Forse proprio le tante persone che hanno perso la vita; forse le immagini di quelle incredibili traversate dove la disperazione è più forte della paura, delle privazioni, dei pericoli, sono state viste come l’apice di una situazione ormai non più sostenibile.

Così Papa Benedetto, all’Angelus, ha voluto levare alta la sua voce per dire: l’emergenza in cui si è trasformata nei nostri tempi la migrazione «ci interpella e, mentre sollecita la nostra solidarietà, impone, nello stesso tempo, efficaci risposte politiche».

Certo, c’è chi si muove sul difficile terreno della questione della migrazione irregolare: «A loro– dice il Papa – va il mio plauso e il mio incoraggiamento, affinché continuino la loro meritevole azione con senso di responsabilità e spirito umanitario».

Benedetto XVI si è rivolto innanzitutto ai Paesi di origine, «non solo perché si tratta di loro concittadini, ma anche per rimuovere le cause di migrazione irregolare, come pure per stroncare, alle radici, tutte le forme di criminalità a essa collegate».

Poi, ecco l’Europa, meta di questi viaggi migratori. I Paesi europei sono «chiamati a sviluppare di comune accordo iniziative e strutture sempre più adeguate alle necessità dei migranti irregolari». L’Europa – dice dunque il Papa – deve accogliere gli irregolari, i quali, però, vanno «sensibilizzati sul valore della propria vita, che rappresenta un bene unico, sempre prezioso, da tutelare di fronte ai gravissimi rischi a cui si espongono nella ricerca di un miglioramento delle loro condizioni e sul dovere della legalità che si impone a tutti».

«Come Padre comune – dice – sento il profondo dovere di richiamare l’attenzione di tutti sul problema e di chiedere la generosa collaborazione di singoli e di istituzioni per affrontarlo e trovare vie di soluzione». Parole forti, quelle usate dal Papa, che richiama ai propri doveri i Paesi europei e anche i Paesi che si affacciano al Mediterraneo e che ospitano le basi di partenza di questi viaggi della disperazione.

Ma l’Angelus ha toccato anche un altro tema, che in qualche modo si richiama alle vicissitudini di questi uomini e donne che scelgono la via del mare per scappare da situazioni di violenza e di povertà estrema: il dialogo tra Pietro e Gesù che parla di cosa l’attende a Gerusalemme.

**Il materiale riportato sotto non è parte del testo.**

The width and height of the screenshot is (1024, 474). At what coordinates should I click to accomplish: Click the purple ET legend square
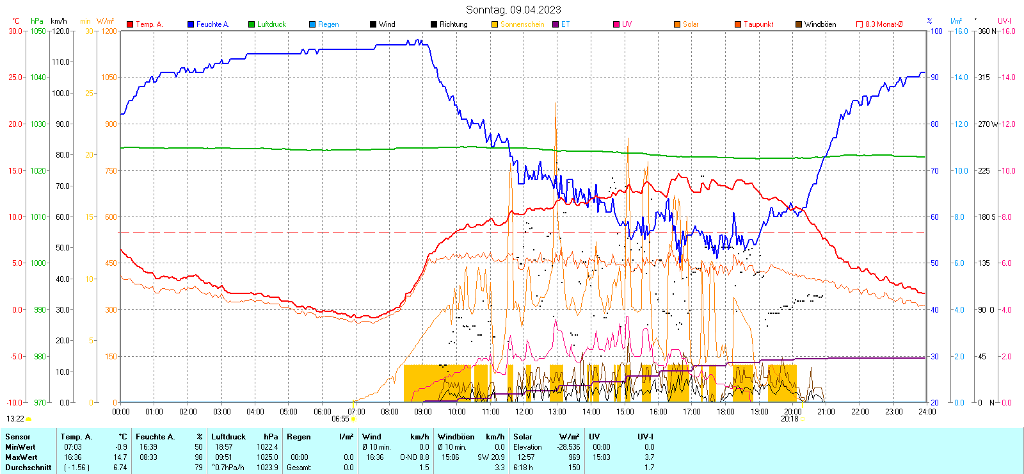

Pietro ragiona con la logica umana, è convinto che Dio non lascerà morire suo figlio sulla Croce. Gesù sa che senza la Croce non ci sarà risurrezione, non saranno sconfitti il peccato e la morte. «La lotta non è finita – commenta Papa Benedetto -. Il male esiste e resiste in ogni generazione, anche ai nostri giorni. Che cosa sono gli orrori della guerra, le violenze sugli innocenti, la miseria e l’ingiustizia che infieriscono sui deboli, se non l’opposizione del male al regno di Dio?».

Come rispondere al male «se non con la forza disarmata dell’amore che vince l’odio, della vita che non teme la morte». Come per Cristo, «così pure per i cristiani portare la croce non è dunque facoltativo, ma è una missione da abbracciare per amore». E ancora oggi sono tanti i luoghi dove i cristiani sono chiamati a portare la Croce, come nelle recentissime violenze nello stato indiano dell’Orissa, dove per L’Osservatore Romano sarebbero circa seimila i cristiani attualmente nascosti nella giungla, nel tentativo di sottrarsi a ulteriori atti di violenza.

Più di quaranta sono le chiese bruciate e oltre 300 case sono state date alle fiamme. Due chiese e tre scuole cattoliche sono state saccheggiate a Gwalior, città dello Stato settentrionale indiano dell’Uttar Pradesh: il saccheggio sarebbe opera di attivisti fondamentalisti indù. Ma non solo l’India: vescovi e sacerdoti soffrono ancora il carcere e gli arresti domiciliari in Cina; in altri luoghi non c’è libertà di professare la fede cristiana.

Dice il Papa: nel nostro mondo attuale dominano «le forze che dividono e distruggono». Ma Cristo «non cessa di proporre a tutti il suo chiaro invito: chi vuol essere mio discepolo, rinneghi il proprio egoismo e porti con me la croce». Il suo non è un semplice discorso di non violenza, ma una vera “rivoluzione”perché chiede di amare non l’amico, ma il nemico.